Destructoid praised the visual style, calling it "a unique look... bolstered further by the excellent character art". PC Gamer disliked the way the visual style was used, feeling it became repetitive later in the game, "But the wow wears off. There's little variety or poetry in these building blocks, just acres of repeated grass and mountains, as sparse and basic as the 8-bit tilesets of a NES Dragon Quest". While feeling mixed about the combat, Nintendo Life enjoyed the narrative, especially the narrator, writing, "every line of dialogue has a smooth and relaxing cadence that really sells the idea that you’re sitting by firelight at a table with a guy who loves telling stories".

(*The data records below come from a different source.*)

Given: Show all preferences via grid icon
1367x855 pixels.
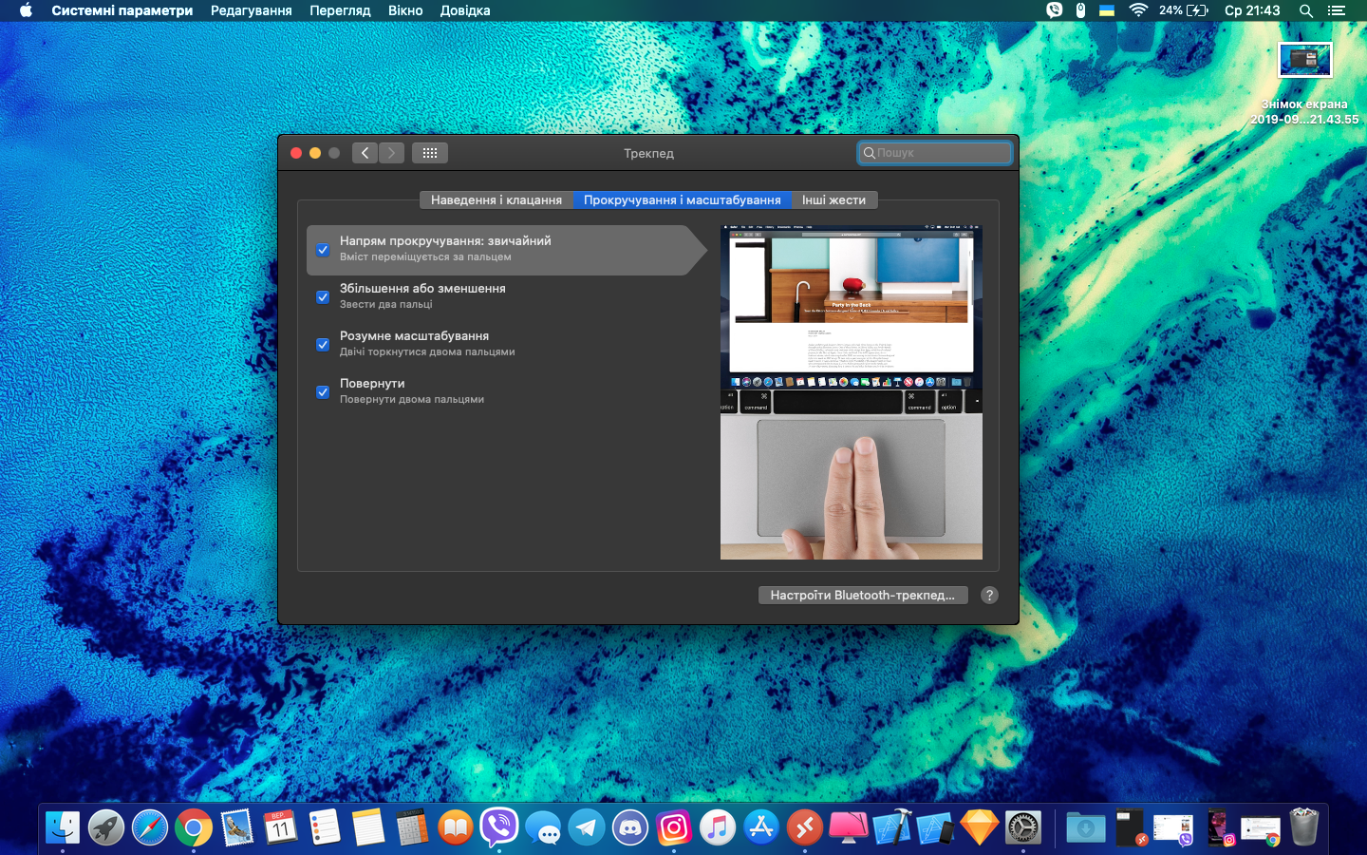Looking at the screenshot, I should 429,153.
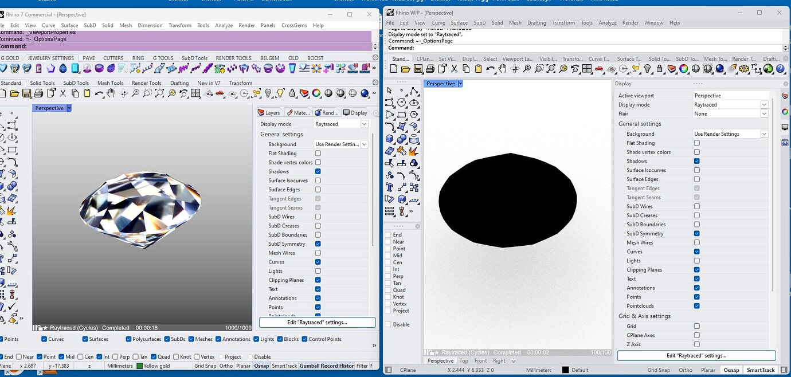Click the Help question mark icon

[781, 69]
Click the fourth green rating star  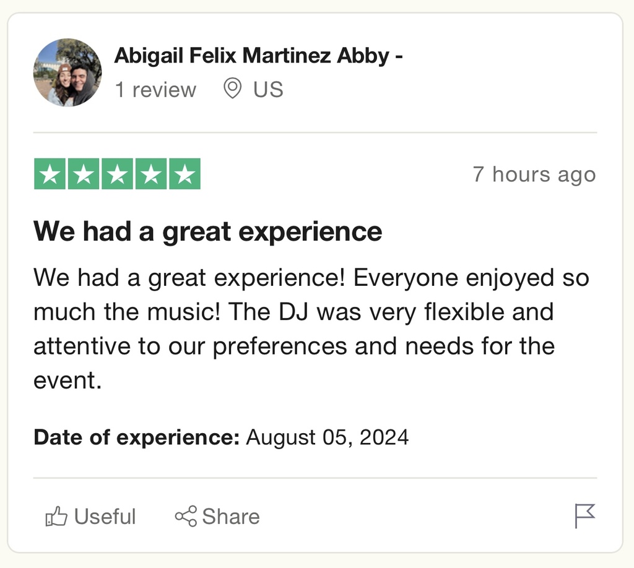(151, 174)
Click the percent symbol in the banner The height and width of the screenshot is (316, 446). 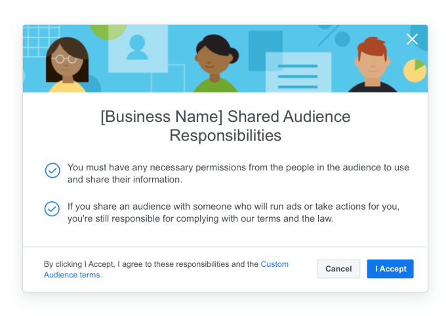tap(328, 33)
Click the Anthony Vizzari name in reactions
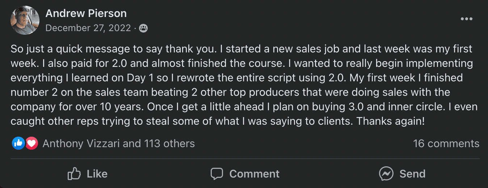488x188 pixels. 81,144
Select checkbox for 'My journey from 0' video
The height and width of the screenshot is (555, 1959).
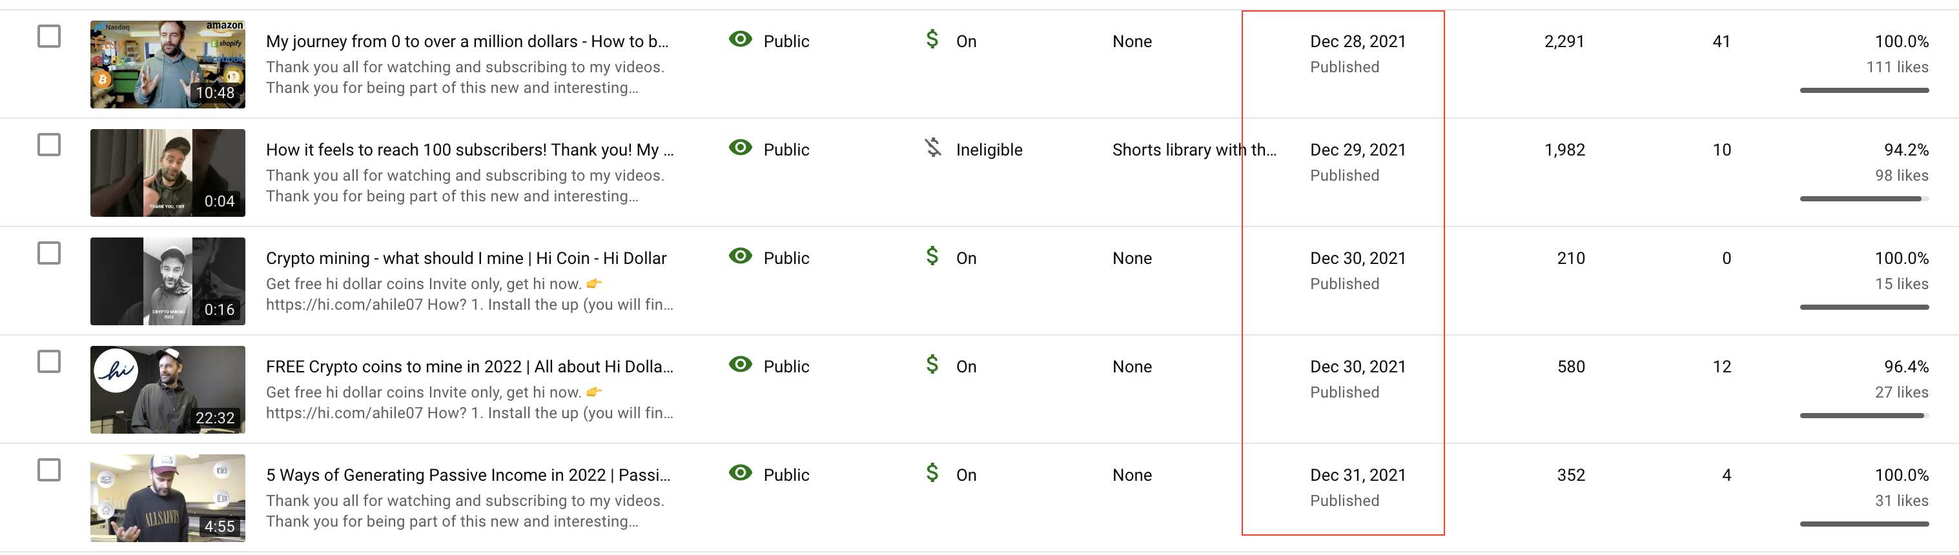(49, 36)
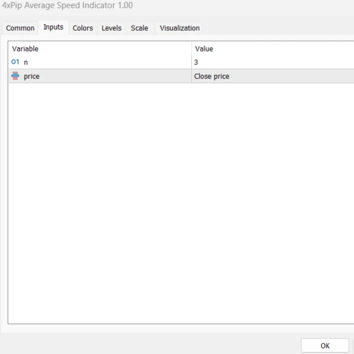The image size is (354, 354).
Task: Click the 4xPip Average Speed Indicator title bar
Action: [168, 6]
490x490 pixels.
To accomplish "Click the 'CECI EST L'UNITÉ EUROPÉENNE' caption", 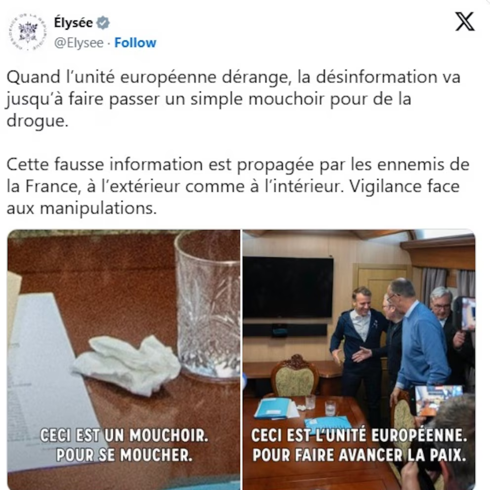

Nintendo World Report wrote that the game could have used more challenge or a higher difficulty, with the reviewer saying, "I avoided about half of random battles and only faced a bit of difficulty in the game's final dungeon". GameSpot felt the story was purposeful, writing, "Every story thread feels like it's there for a reason, with anything dark or unusual serving the story rather than being there to merely shock you". Rock Paper Shotgun disliked how long animations and random battles affected the pacing, "If the endless grey and brown tiles of its dungeons weren't tiring enough, the combination of its repetitive battles, the slow slide of its card animations and the one too many seconds it takes to jab over to the run menu meant I was yearning for a fast forward button in the style of Bravely Default II before I'd even hit the halfway mark".

Aggregate scores
| Aggregator | Score |
|---|---|
| Metacritic | NS: 76/100 PC: 68/100 PS4: 75/100 |
| OpenCritic | 56% recommend |

Review scores
| Publication | Score |
|---|---|
| Destructoid | 7.5/10 |
| GameSpot | 8/10 |
| Hardcore Gamer | 3.5/5 |
| Jeuxvideo.com | 14/20 |
| Nintendo Life | 8/10 |
| Nintendo World Report | 7.5/10 |
| PC Gamer (US) | 55/100 |
| Push Square | 7/10 |
| RPGamer | 3/5 |
| RPGFan | 75/100 |

==Sequels==
Saito planned Voice of Cards to be a series of games, later clarified as a trilogy. Development on a follow-up beginning after the release of The Isle Dragon Roars; most of the staff returned including Yoko, Matsuo, Fujisaka, Mimura and the Monaca composers. Titled Voice of Cards: The Forsaken Maiden, the game released worldwide on February 17, 2022 for PS4, Switch and Windows. A second follow-up titled Voice of Cards: The Beasts of Burden was released in September 2022. A bundle of all three games was released alongside the mobile ports.